To reach out to parents, Ernst sent home announcements and follow-up reminders in English and Spanish. She and Vidal called parents, and she recruited students to promote the program in classes, following up with families of eager students. School 14’s staff members feel that such intensive effort will pay of in future years, as parents start to trust the school and spread the word around the community. In addition to continuing literature circles, the school plans to add family math and science programs in the coming year.
Started as a four-week pilot program in March 2003, Ernst and her colleagues extended the program by an additional four weeks in response to families’ enthusiasm. Grateful for the time to read with her kids, Vidal looks forward to the coming year’s programs and plans a more intensive family recruitment effort for the summer. “I know as a parent that the more you’re involved in your children’s education, the more they’ll do and the better they’ll do,” she said. “If I am involved with teachers, I know my son will do good.
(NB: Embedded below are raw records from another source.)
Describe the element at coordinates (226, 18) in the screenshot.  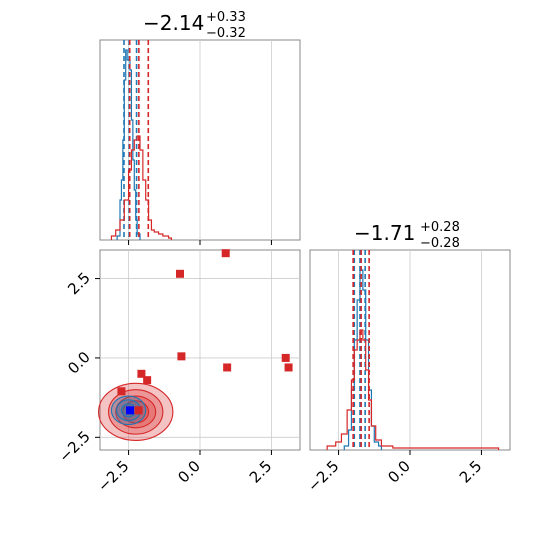
I see `title-1-sup: +0.33` at that location.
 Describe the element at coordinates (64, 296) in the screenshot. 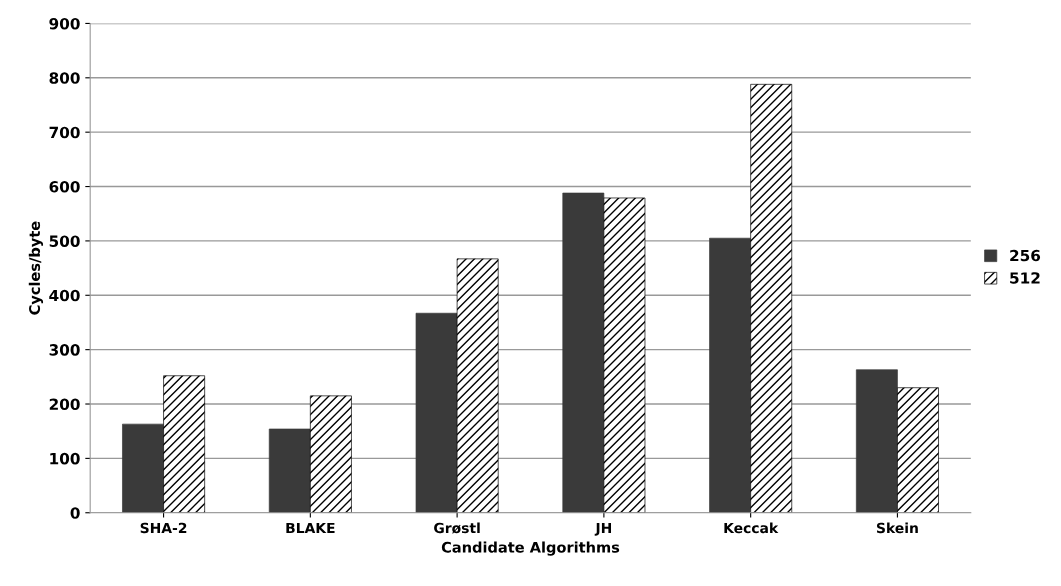

I see `y-tick-label: 400` at that location.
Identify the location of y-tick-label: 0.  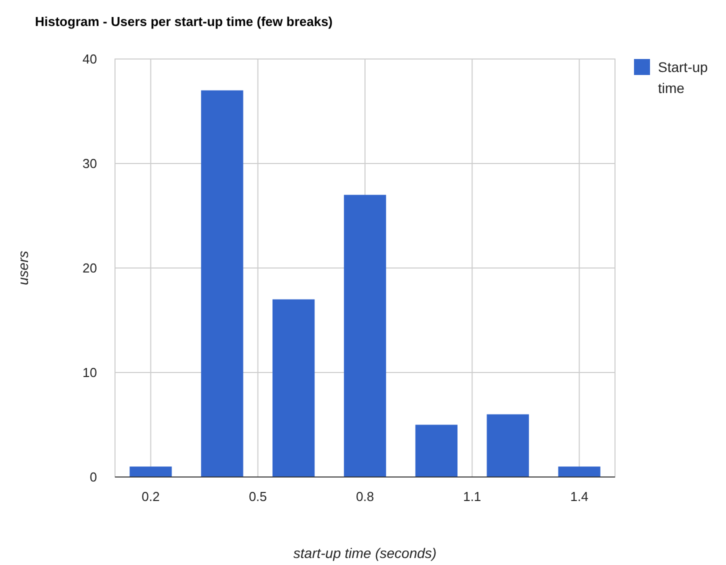
(94, 478).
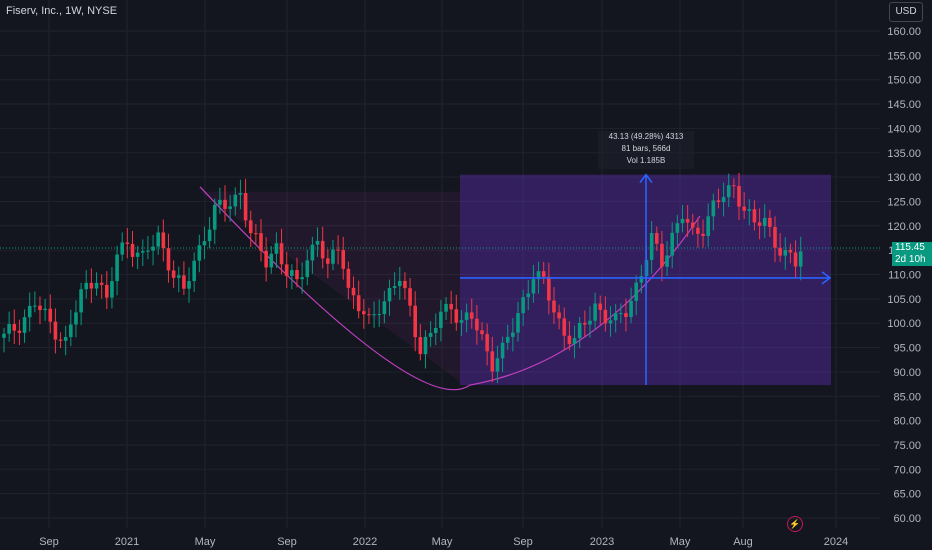 The image size is (932, 550). I want to click on price-tick-label: 110.00, so click(904, 276).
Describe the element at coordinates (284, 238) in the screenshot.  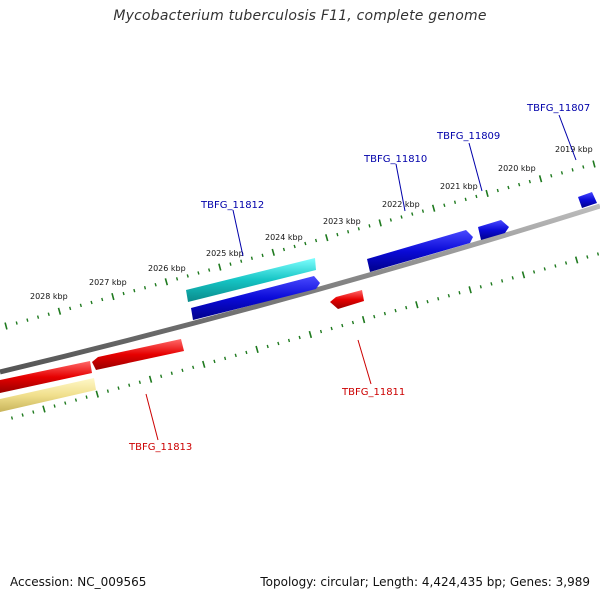
I see `scale-label-2024: 2024 kbp` at that location.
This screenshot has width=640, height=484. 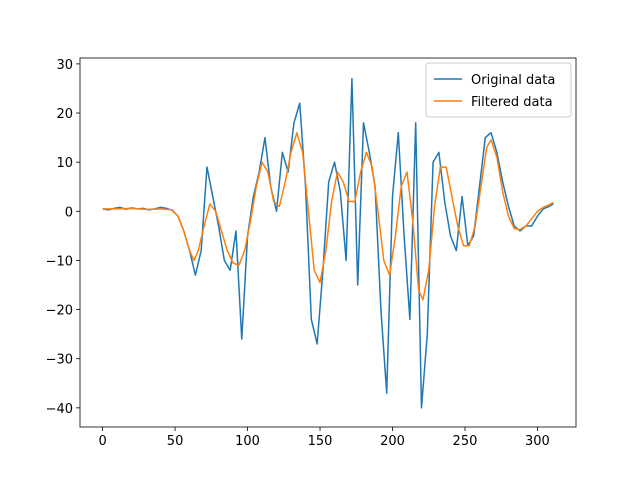 What do you see at coordinates (60, 360) in the screenshot?
I see `y-tick-label: −30` at bounding box center [60, 360].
And I know I am not going to lose him when he becomes a teenager because is used to doing well in school, and he knows that Mommy will be watching him with four eyes.”
More About Literature Circles
For extensive, thoughtfully written descriptions of the theory and practice of literature circles, along with analysis of research that supports their effectiveness, see Harvey Daniels’ Literature Circles: Voice and Choice in Book Clubs and Reading Groups, Second edition (Stenhouse Publishers, Portland, ME, 2002) Literature Circles is also available online at www.stenhouse.com/0333.htm.
Defining Literature Circles
In Literature Circles: Voice and Choice in Book Clubs and Reading Groups, author Harvey Daniels writes that literature circles have the following hallmarks:
- Students choose their own reading materials
- Small temporary groups are formed, based upon book choice
- Different groups read different books
- Groups meet on a regular, predictable schedule to discus their reading
- Kids use written or drawn notes to guide both their reading and discussion
- Discussion topics come from the students
- Group meetings aim to be open, natural conversations about books, so personal connections, digressions, and open-ended questions are welcome
- The teacher serves as a facilitator, not a group member or instructor
- Evaluation is by teacher observation and student self-evaluation
- A spirit of playfulness and fun pervades the room.
When books are finished, readers share with their classmates, and then new groups form around new reading choices.
The website www.literaturecircles.com, cosponsored by Stenhouse Publishers and the Walloon Institute, also provides an overview of literature circle practices, resources, and research.